§ **Directions for this task**: Transcribe, with complete accuracy, all of the entries below except for the pictures.

[Data extracted from a collection]
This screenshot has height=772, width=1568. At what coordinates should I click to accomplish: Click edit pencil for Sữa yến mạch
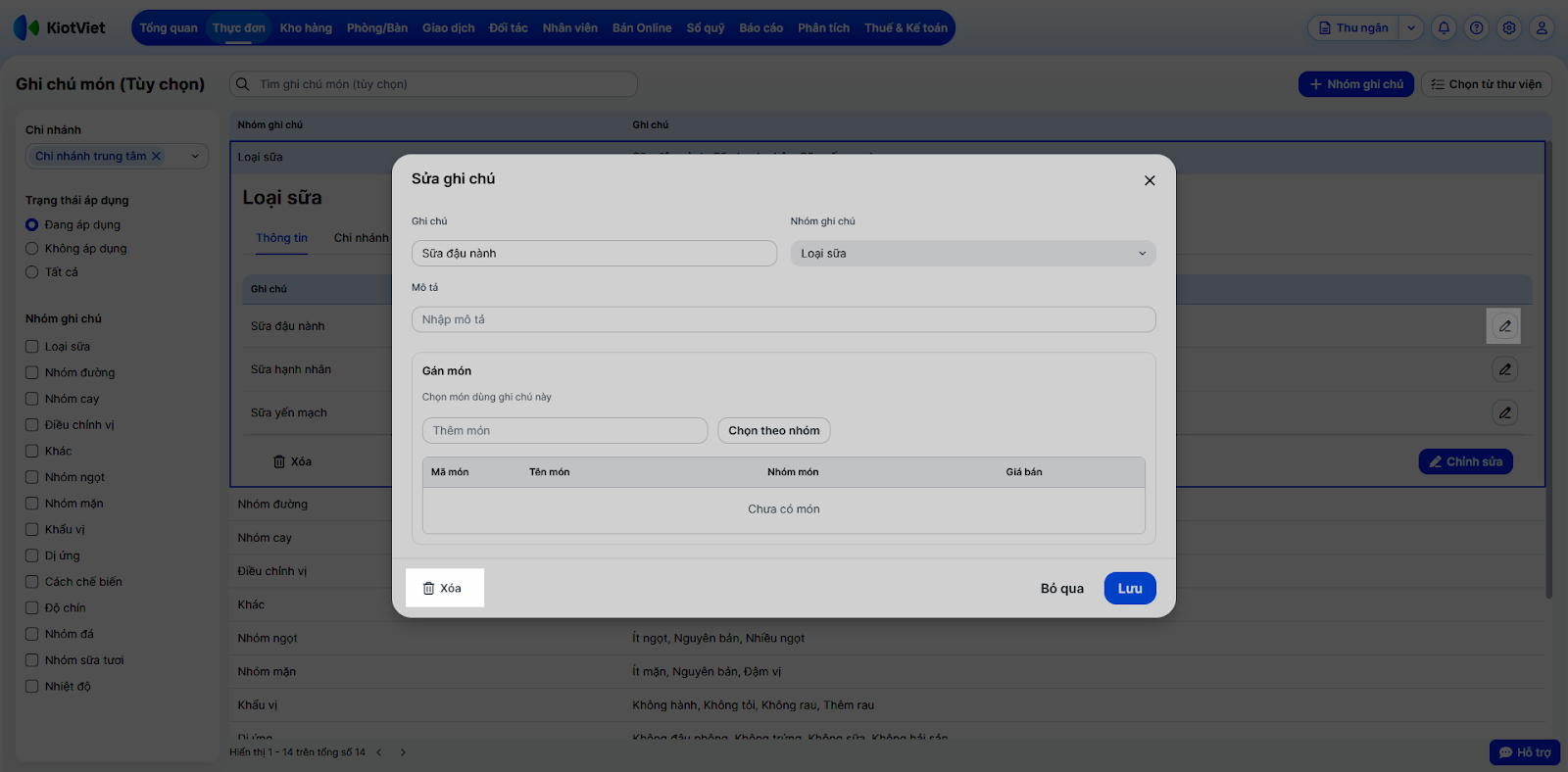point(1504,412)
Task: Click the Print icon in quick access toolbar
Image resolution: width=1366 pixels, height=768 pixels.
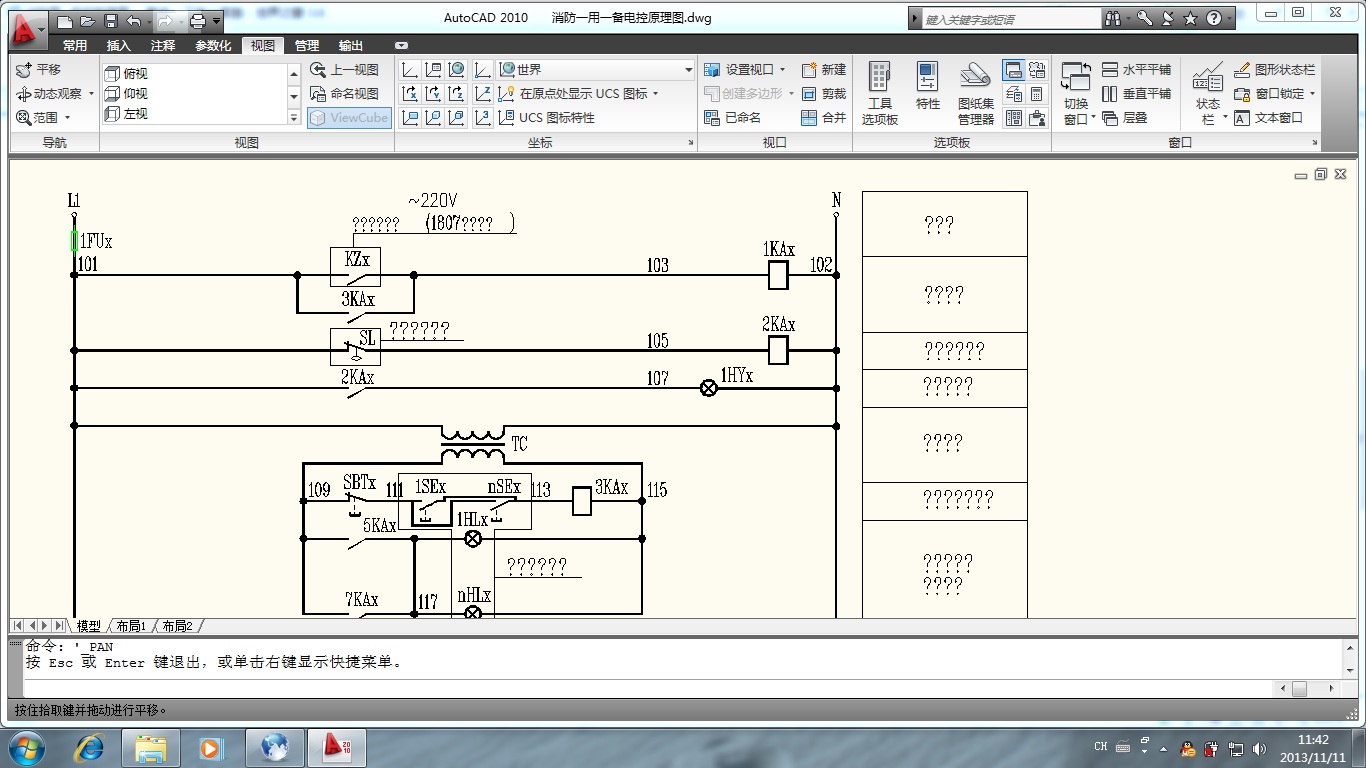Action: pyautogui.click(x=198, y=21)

§ **Result of this task**:
This screenshot has height=772, width=1568. At what coordinates should I click to accomplish: Click edit pencil for Sữa yến mạch
point(1504,412)
Task: Click the Print icon in quick access toolbar
Image resolution: width=1366 pixels, height=768 pixels.
Action: pyautogui.click(x=198, y=21)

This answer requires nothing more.